I stumbled upon something interesting lately- the dictionary of obscure sorrows. Ever experience the moment when you are overcome with a flurry of feelings and a contrariety of emotions but somehow, can’t put your finger on them? Or at a loss of words as to how to articulate a particular emotion? The dictionary of obscure sorrows is the solution to your problem. My personal favourite and the one most pertinent to me is:

Kairosclerosis - n. the moment you realize that you’re currently happy—consciously trying to savor the feeling—which prompts your intellect to identify it, pick it apart and put it in context, where it will slowly dissolve until it’s little more than an aftertaste.’

I tend to do this every so often. For the longest time, I have maintained there is something sad about happiness. It’s like a breath of air – you can’t hold it in your mouth for too long. Try as you will, it will eventually escape, leaving behind a void that craves to be filled. The moment I realize I am happy, I try to give context to it, try to savor the feeling, try to cling as long as I possibly can to the cliff hanger we like to call ‘happiness’. But how does one even give context to happiness? How does one explain what it feels like to be ‘happy’? Trying to capture or describe that feeling is like trying to describe what water tastes like – It is an impossible task. And all my efforts to let happy times linger are in vain once the law of averages kick in and a happy spell is followed by a terrible lull.

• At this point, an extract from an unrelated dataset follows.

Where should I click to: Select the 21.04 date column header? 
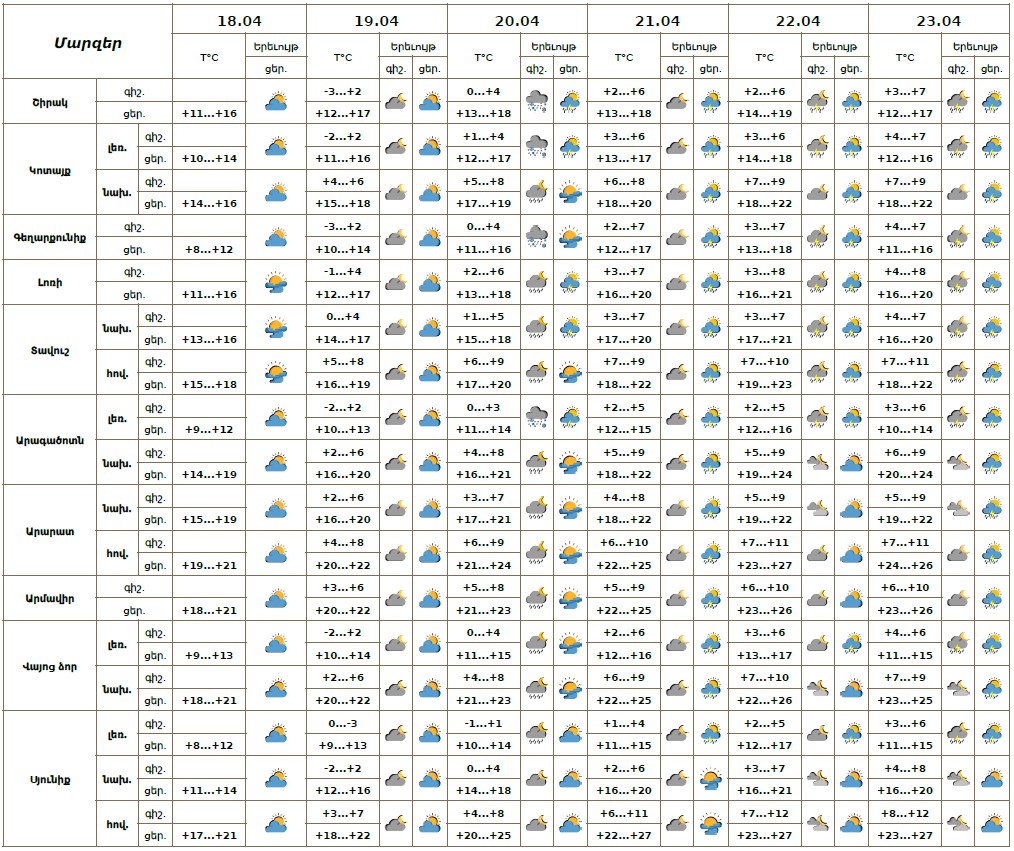point(657,20)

As follows are other words that are relevant to me (In descending order of importance):

Astrophe - n. a hypothetical conversation that you compulsively play out in your head—a crisp analysis, a cathartic dialogue, a devastating comeback—which serves as a kind of psychological batting cage where you can connect more deeply with people than in the small ball of everyday life, which is a frustratingly cautious game of change-up pitches, sacrifice bunts, and intentional walks.

Anchorage - n. the desire to hold on to time as it passes, like trying to keep your grip on a rock in the middle of a river, feeling the weight of the current against your chest while your elders float on downstream, calling over the roar of the rapids, “Just let go—it’s okay—let go.

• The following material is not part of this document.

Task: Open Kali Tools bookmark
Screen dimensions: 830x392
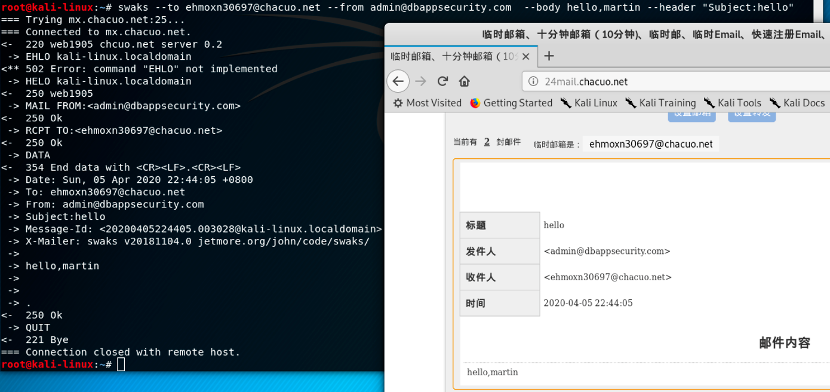Action: click(x=733, y=103)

The bends - n. frustration that you’re not enjoying an experience as much as you should, even something you’ve worked for years to attain, which prompts you to plug in various thought combinations to try for anything more than static emotional blankness, as if your heart had been accidentally demagnetized by a surge of expectations.

Apomakrysmenophobia - n. fear that your connections with people are ultimately shallow, that although your relationships feel congenial at the time, an audit of your life would produce an emotional safety deposit box of low-interest holdings and uninvested windfall profits, which will indicate you were never really at risk of joy, sacrifice or loss.

Slipcast - n. the default expression that your face automatically reverts to when idle—amused, melancholic, pissed off—which occurs when a strong emotion gets buried and forgotten in the psychological laundry of everyday life, leaving you wearing an unintentional vibe of pink or blue or gray, or in rare cases, a tie-dye of sheer madness.

Xeno - n. the smallest measurable unit of human connection, typically exchanged between passing strangers—a flirtatious glance, a sympathetic nod, a shared laugh about some odd coincidence—moments that are fleeting and random but still contain powerful emotional nutrients that can alleviate the symptoms of feeling alone.

Flashover - n. the moment a conversation becomes real and alive, which occurs when a spark of trust shorts out the delicate circuits you keep insulated under layers of irony, momentarily grounding the static emotional charge you’ve built up through decades of friction with the world.

Sonder - n. the realization that each random passerby is living a life as vivid and complex as your own—populated with their own ambitions, friends, routines, worries and inherited craziness—an epic story that continues invisibly around you like an anthill sprawling deep underground, with elaborate passageways to thousands of other lives that you’ll never know existed, in which you might appear only once, as an extra sipping coffee in the background, as a blur of traffic passing on the highway, as a lighted window at dusk.